On 29 March 2022, the Director of the UK’s Serious Fraud Office (“SFO”), Lisa Osofsky, and its Chief Capability Director, Michelle Crotty, appeared before the House of Commons Justice Committee to answer questions on the SFO’s approach to combatting economic crime and responding to the challenges of Brexit and the pandemic. The hearing also covered lessons learned from recent cases and, in particular, issues the agency had encountered with meeting its disclosure obligations, as well as staff culture and victim support. The SFO Director repeated sentiments we’ve seen before as to the need for companies to be willing to completely reform before the agency will consider extending them the opportunity to enter into deferred prosecution agreements (“DPAs”) in the UK. The Director also called for the extension of pre-investigation powers to enable the SFO to decide whether to commence an investigation into fraudulent conduct (where they only presently apply to potential investigations for bribery). A tightening up of the law in this area could see more preemptive requests for information or interviews being issued by the UK’s lead fraud enforcement agency.

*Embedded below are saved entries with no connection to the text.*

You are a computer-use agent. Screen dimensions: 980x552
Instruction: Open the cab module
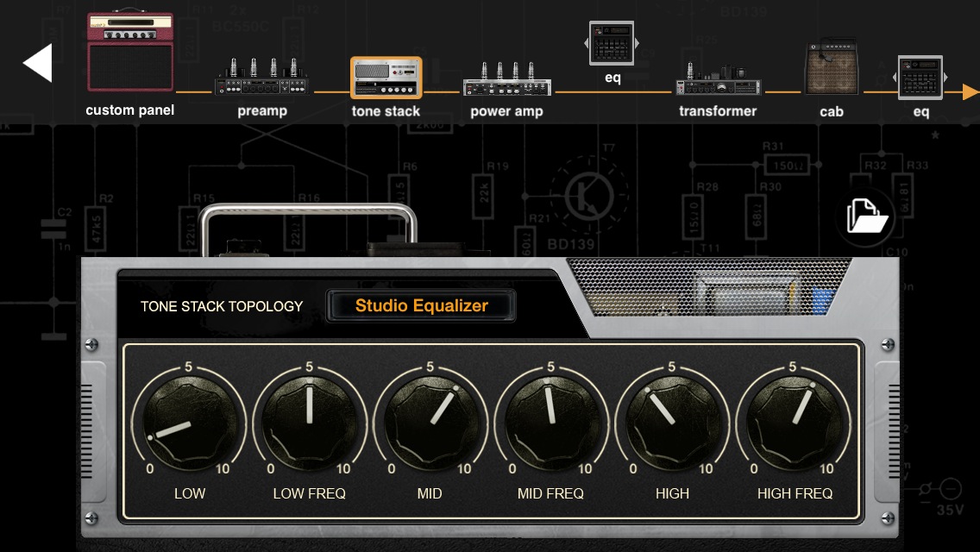tap(832, 69)
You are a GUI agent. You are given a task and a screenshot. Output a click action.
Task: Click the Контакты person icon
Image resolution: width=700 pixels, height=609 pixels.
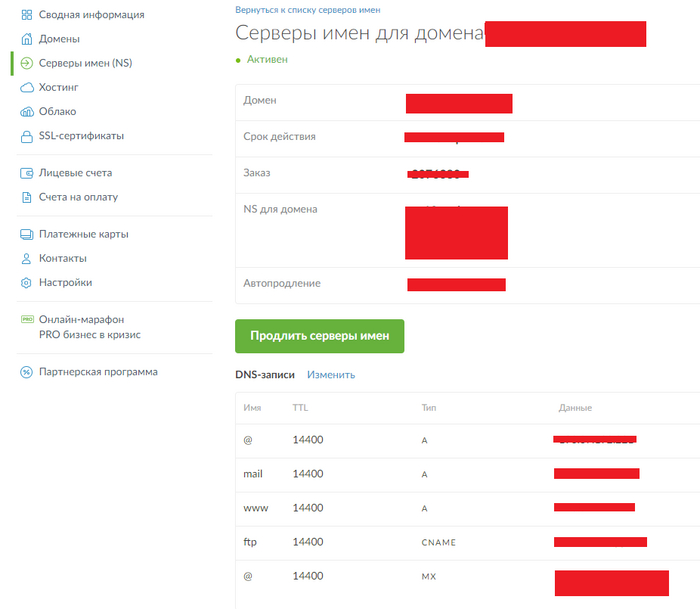[x=27, y=258]
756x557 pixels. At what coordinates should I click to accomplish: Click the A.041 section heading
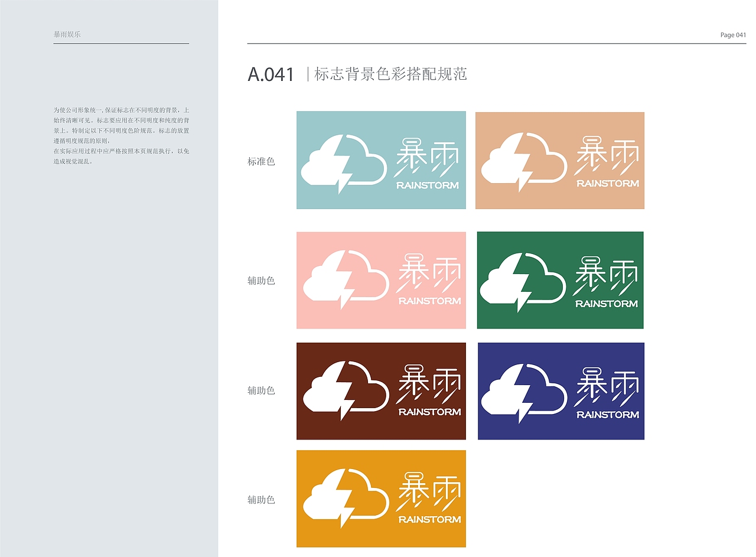(272, 74)
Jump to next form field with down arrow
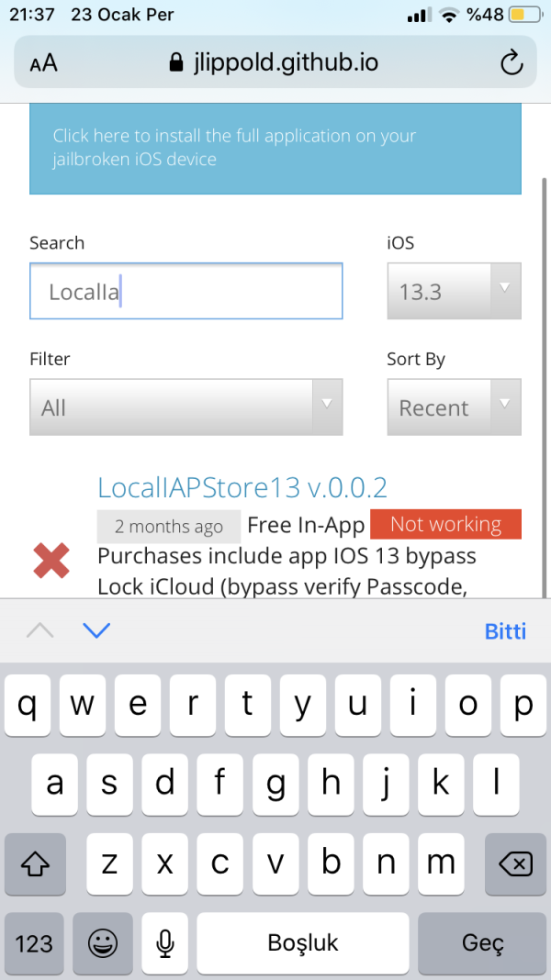The width and height of the screenshot is (551, 980). coord(96,630)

5. What you can do in response to the ‘nationalisation’ of assets located in Russia by the Russian Federation

Following Russia’s activities in Ukraine, President Putin announced that the Russian government may ‘nationalise’ property and/or assets located in the Russian Federation which belong to companies or people who have left the country in the wake of the invasion. Despite the unworkable proposition of bringing claims for wrongful ‘nationalisation’ before judicial tribunals in Russia, effective recourse is still available to companies and people who have had their assets expropriated. This can be done by relying on treaty claims which are made on the basis of an international arbitration framework designed to protect foreign investments in Russia. To bring a claim, the value of the investment must be either diminished or altogether eviscerated as a result of government intervention. Russia has 62 Bilateral Investment Treaties with Western countries (including the UK, France and Germany) and companies who have a presence in these countries may file claims based on wrongful expropriation. These claims are heard by a neutral international tribunal and apply public international law. Any award issued by these tribunals will be enforceable in most countries. Crucially, the relief sought should be to require obligors of the Russian state to pay the claimant, rather than seek enforcement against the Russian Government itself.